07 知っておきたいシニアのマネー 介護とすまい ツイート シェア

07-05 介護施設の種類は?

(1)メリット・デメリットは?

 介護が必要になったとき、住み慣れた自宅で介護を受けたいと考える人は多く、そういう人たちのために、公的介護保険はさまざまな在宅介護サービスを提供しています。とはいえ、介護する家族がいなかったり、要介護度が高くなって家族の負担が重くなってきたりすると、在宅での介護が難しくなり、施設での介護を考えることになります。
 施設介護は、介護の専門家によって24時間365日介護が受けられるので、家族の負担が軽いのがメリットです。一方で、施設によっては入所希望者が多くてすぐに入所できないことがあります。また、一般的に在宅介護より費用がかかります。
 そのため、在宅で介護が受けられるうちは在宅で、要介護度が上がるなどして在宅介護が難しくなったら施設へ入所するというケースが多くなっています。

(2)特別養護老人ホームと老人保健施設は?

 公的介護保険の施設サービスは、おもに次の2つです。

・特別養護老人ホーム(特養)
 常に介護が必要で、自宅で介護を受けるのが難しい65歳以上の人のための施設で、入所すると、介護スタッフによって食事、入浴など生活のサポート、リハビリや健康管理などが受けられます。介護施設の中では費用が安いため入所希望者が多く、1つの施設に対して入所を待つ人が100人を超えるケースも珍しくない状態でした。
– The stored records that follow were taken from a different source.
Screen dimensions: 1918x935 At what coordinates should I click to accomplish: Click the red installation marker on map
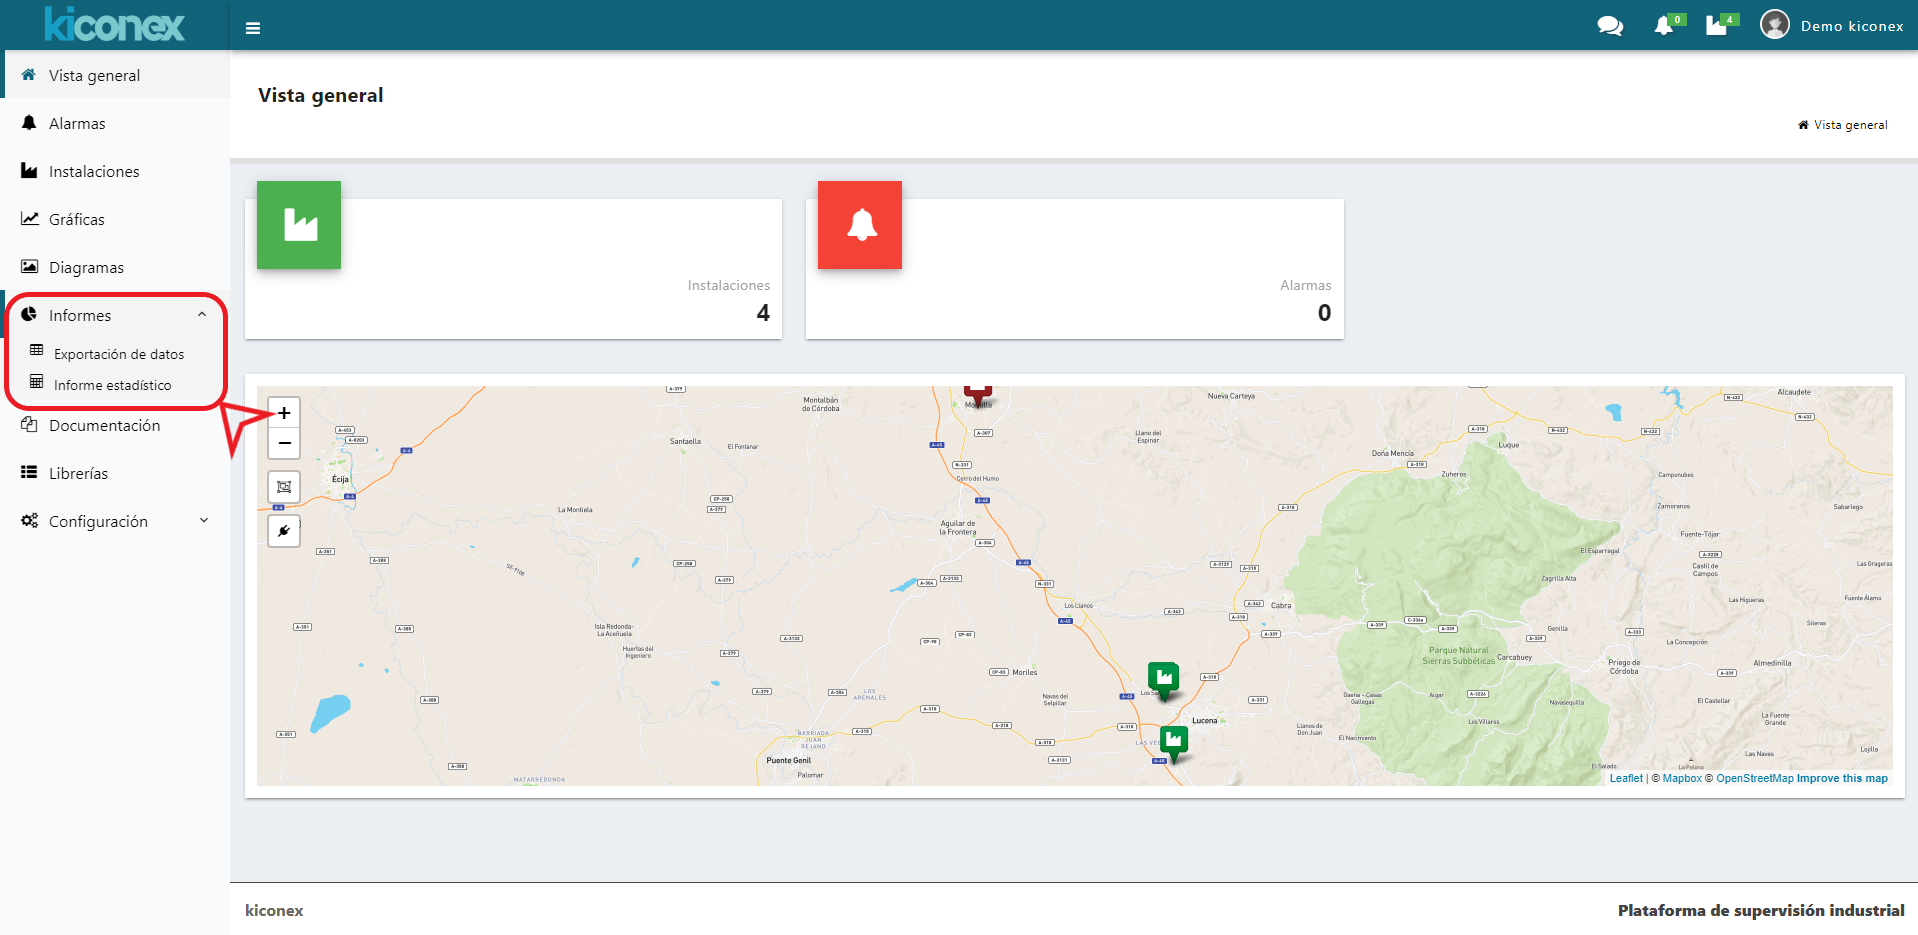978,393
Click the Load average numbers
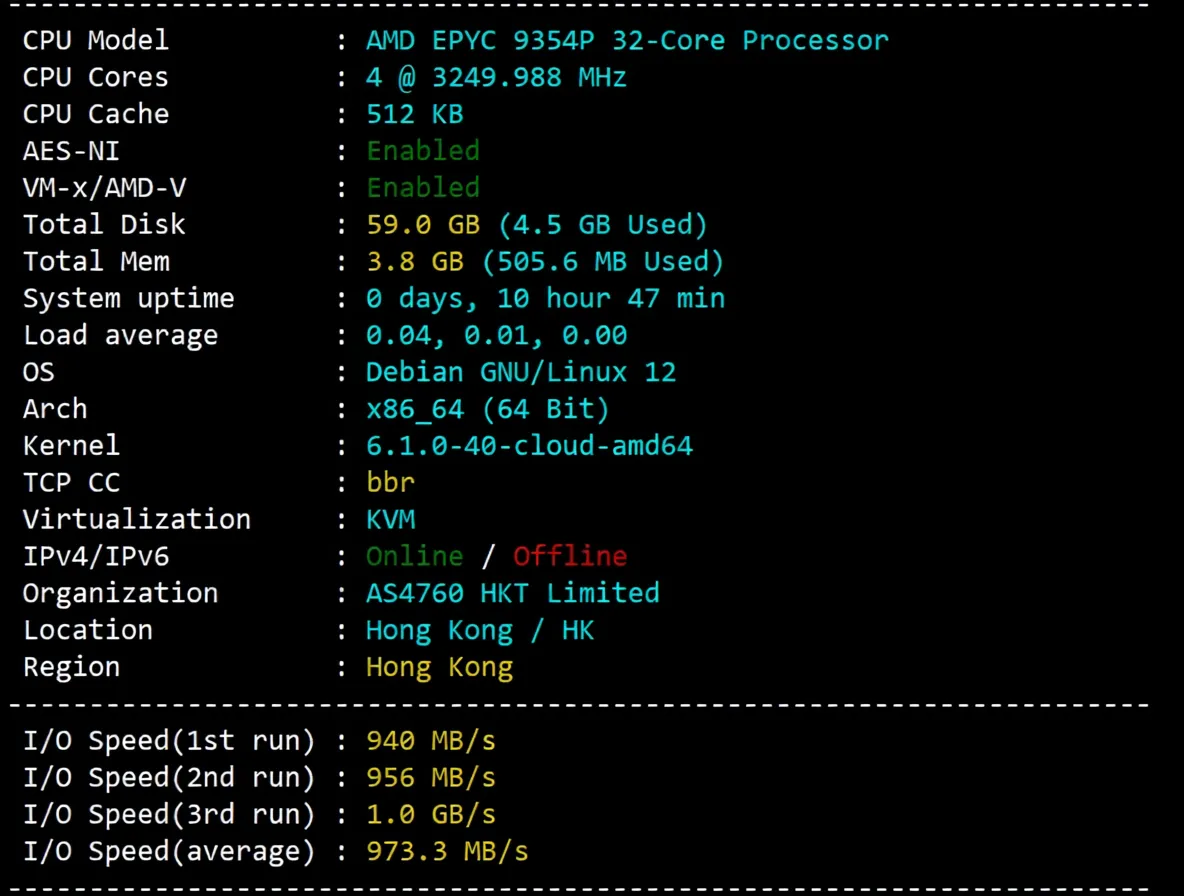Image resolution: width=1184 pixels, height=896 pixels. click(497, 335)
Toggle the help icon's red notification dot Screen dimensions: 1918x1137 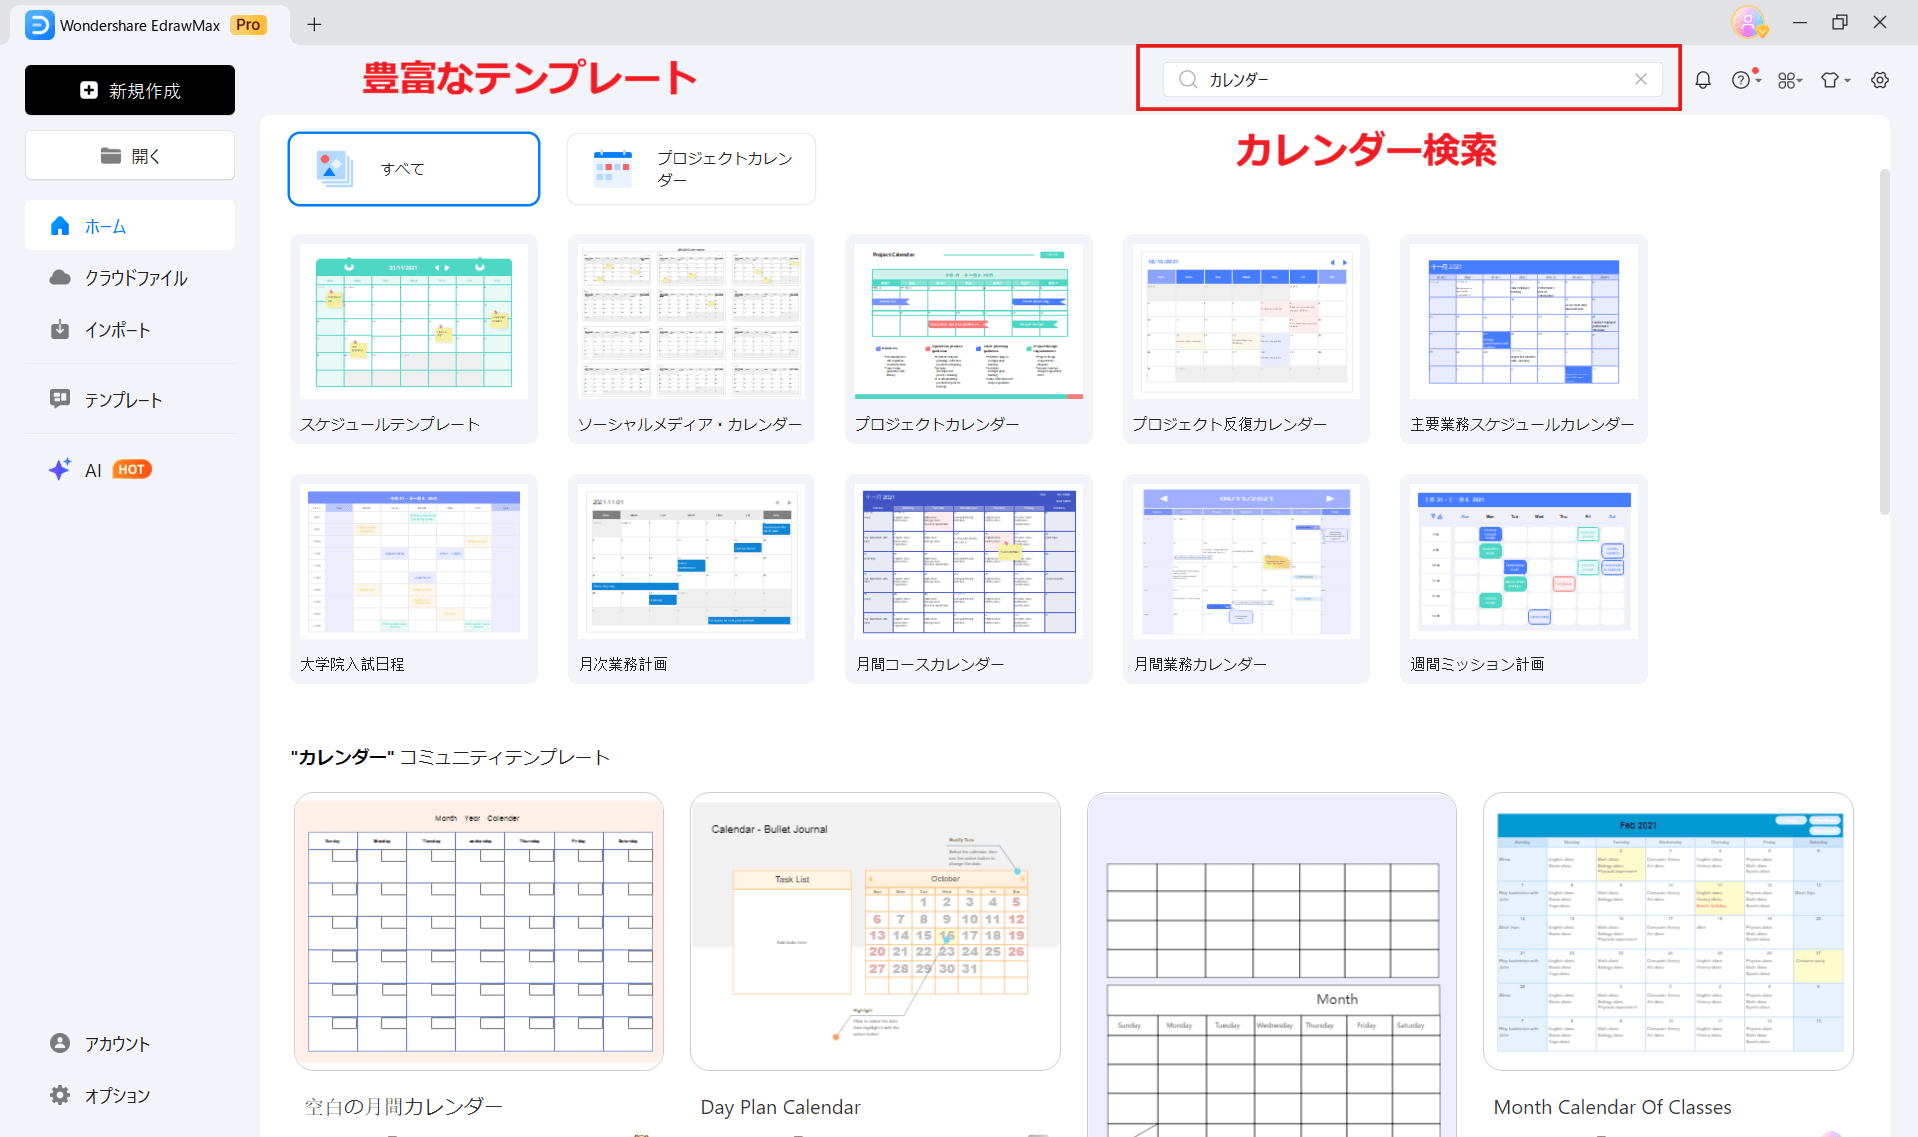(x=1754, y=70)
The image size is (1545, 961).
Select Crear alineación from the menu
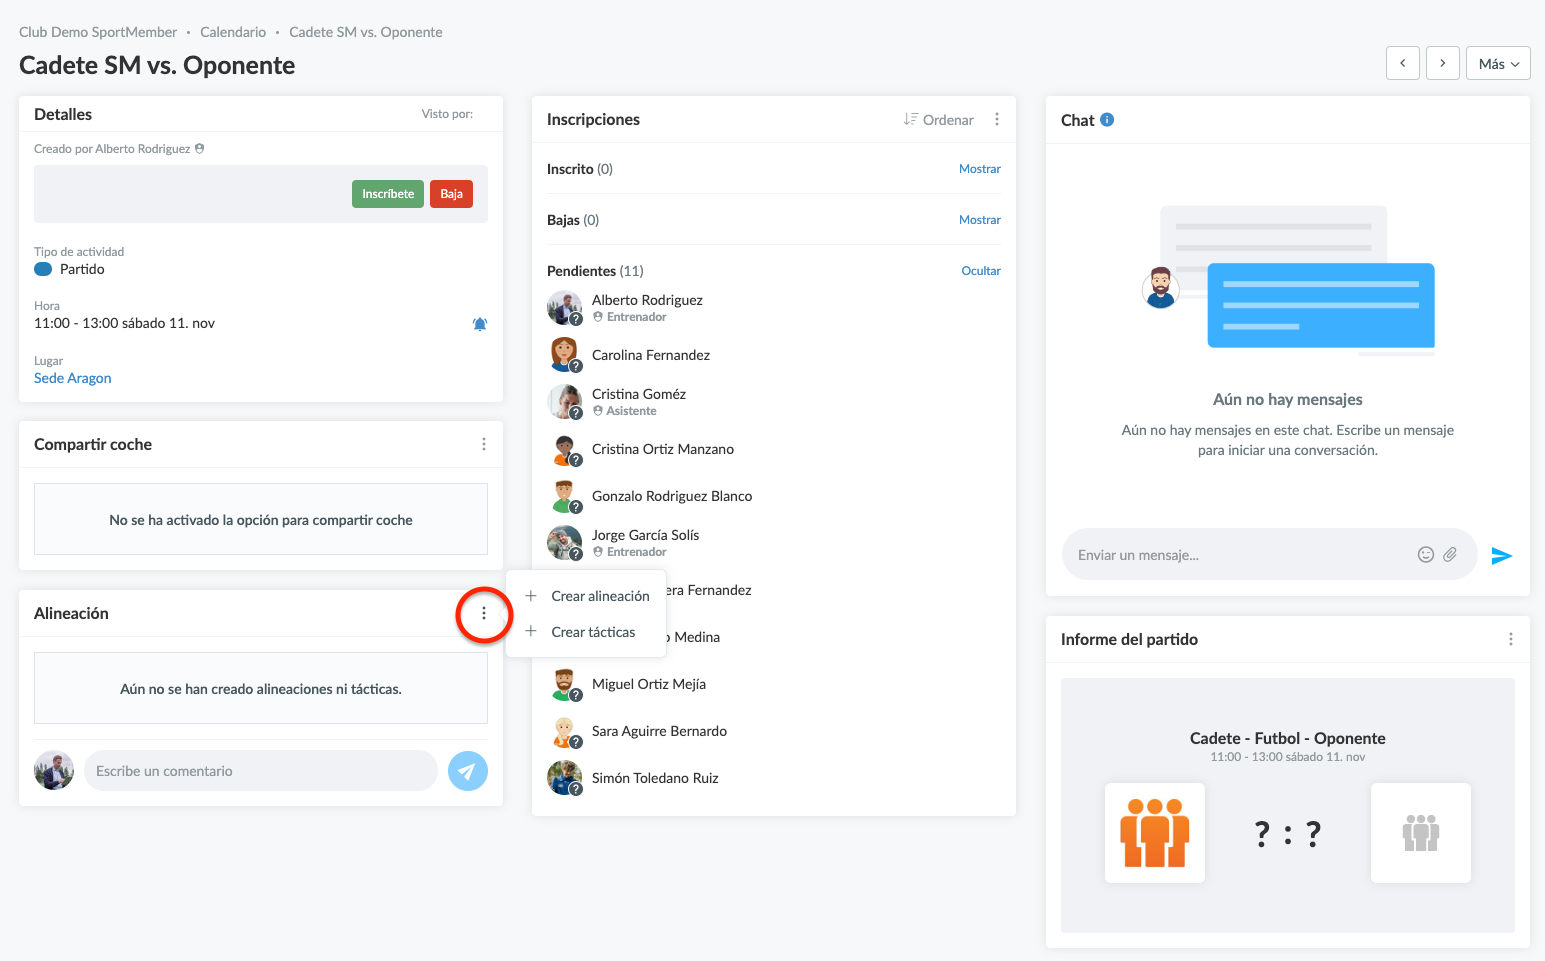click(x=600, y=596)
そこで現在は、新しく入所する場合は原則として「要介護3以上」が条件となっています。

 従来からある特養は4人部屋が一般的ですが、新しく作られた施設はすべて個室、あるいは共用スペースを個室が囲む形のユニット型となっています。

・老人保健施設(老健)
 病院に入院していた65歳以上の人が退院後、自宅へ戻る前にリハビリなどを受けて心身の機能を回復させるための施設で、入所期間は原則として3カ月または6カ月です。4人部屋が中心で、個室がある施設もあります。

(3)グループホームとは

 グループホームは地域密着型サービスの1つで、認知症の人を対象にした施設です。5~9人を1ユニット(単位)とし、入居者が介護スタッフとともに生活します。すべて個室で、1ユニットごとに食堂やリビングルームがあります。

 認知症専門のスタッフによる介護を受けながら、入所者もできる範囲で家事や買い物をしたり、趣味を楽しんだりします。それによって、問題行動がなくなったり認知症の進行を遅らせたりできるといわれています。

(4)介護付老人ホームは

 特養や老健が公的な施設であるのに対して、有料老人ホームの多くは民間の企業が運営しています。有料老人ホームのうち、職員体制や居室の広さなどの条件を満たして都道府県から介護保険の「特定施設入所者生活介護」の指定を受けたものが、「介護付き有料老人ホーム」です。

 60歳以上の要支援・要介護の人が対象ですが、施設によっては自立の人も入所できるところがあります。施設内に介護スタッフが常駐しており、入所者は介護やリハビリ、食事や入浴などのサポートなどが受けられます。居室はすべて個室でトイレ付き。夫婦で入所できる広い居室やミニキッチン付きの居室がある施設もあります。

(5)介護施設の費用は?

 介護施設は種類によってかかる費用に違いがあります。

 特養と老健は、入居時には費用がかかりません。入居中は、居住費と食費、介護保険の自己負担額を毎月支払います。1カ月あたりの費用は、4人部屋で自己負担割合が1割の場合、特養が8~10万円程度、老健は10~12万円程度で、個室やユニット型の場合は1、2万円高くなります。

 グループホームも、多くの施設は入居時に費用がかかりませんが、中には数十万円の一時金がかかるところがあります。毎月の費用は、家賃、食費、管理費・共益費で、金額は施設によって異なります。それに介護保険の自己負担額を加えると1割負担の場合で1カ月当たり12~18万円程度です。

 有料老人ホームにかかる費用には、入居一時金と毎月の利用料があります。入居一時金はかからないところもあれば、1000万円を超えるところもあるなど、施設による差が大きくなっています。毎月の費用も10~50万円と幅があります。費用の差は、施設の立地や、居室の広さ、共用部分の広さ・設備の充実度、介護の手厚さなどによるものです。
 有料老人ホームは、どのくらい費用を負担できるかで選ぶのが現実的といえます。